Vivre la vie sans excuses, voyager sans regret

Some people believe that the vernal equinox denotes the true start of spring. Others think spring starts on 1st March, the first day of meteorological spring. We at Le Château, however, know that it’s when Louis Catorze starts requesting to go out at The Front, and he does this by creepy-staring, pawing at the shutters and generally being a nuisance.

He isn’t allowed out at The Front, unless we are sitting in the living room and can easily intervene if he ends up accosting some poor passer-by. However, this doesn’t stop him from going out there, and we have no idea how he does it.

In the past, some of Catorze’s followers have suggested that we buy a tracker for him. For those who aren’t familiar with this item, it’s essentially an electronic tag for valuable and/or attractive cats who are likely to be stolen, or for miscreants who can’t be trusted. I imagine you can guess to which group Sa Maj belongs.

Regretfully, I think a tracker will make our life harder, not easier, as I shall endeavour to explain.

Although trackers can tell you if your cat is in an undesirable location, once they’re on their way you can’t stop them from going, unless you follow them and haul their sorry arse back. Do we really want to be trawling through gutters, park bins and neighbours’ gardens trying to recapture an errant Catorze? Plus we know from bitter experience that trying to retrieve him when he doesn’t want to be retrieved is a pointless exercise, and that we’re far better off just waiting for him to return of his own accord.

As well as telling you where your cat is, another function of the tracker is to be able to “share your cat’s location with your family and friends”. Now, I am the sort of weirdo who is interested in the whereabouts of other people’s cats, but most normal people only really care about their own. So I can’t imagine that any of our friends or family would be particularly bothered. And what gets the little sod off the hook every time he causes trouble in our local area is the lack of solid evidence; the last thing we want is neighbours being able to pinpoint his exact location, invalidating our “It must have been some other black cat” defence.
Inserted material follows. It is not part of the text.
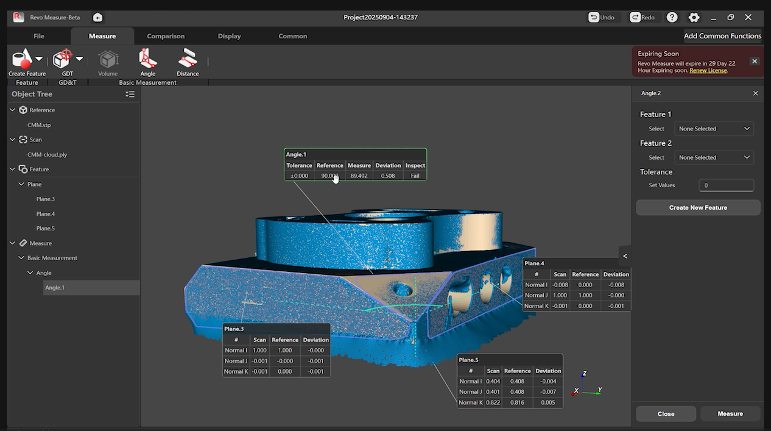Click the help question mark icon
771x431 pixels.
672,18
In short, it doesn’t look as if a tracker would work for us. Furthermore, Catorze doesn’t, erm, meet the minimum weight requirement (3.5kg) to qualify for the models I’ve looked at.

Do you know what your furry overlords get up to when you let them out? And would you WANT to know?

If the tracker looked like this, I bet he’d wear it. (Photo from behance.net.)

14 thoughts on “Vivre la vie sans excuses, voyager sans regret

    1. He’s never worn a collar so I don’t think he would be happy about a tracker. Especially one that’s as heavy as him! 🤣🤣🤣

      Liked by 1 person

          1. As I understood, she was behaving as someone who suffers from asthma.
            Her neck was swelling by itself because it didn’t tolerate the collar of the cone like asthmatics can’t put up with some airborne substances as pollen.

            Liked by 1 person

  1. I think that “it must have been another cat” is the best argument 😆 And humans don’t like to be tracked, so I can’t imagine a free-spirit like Sa Maj would, either!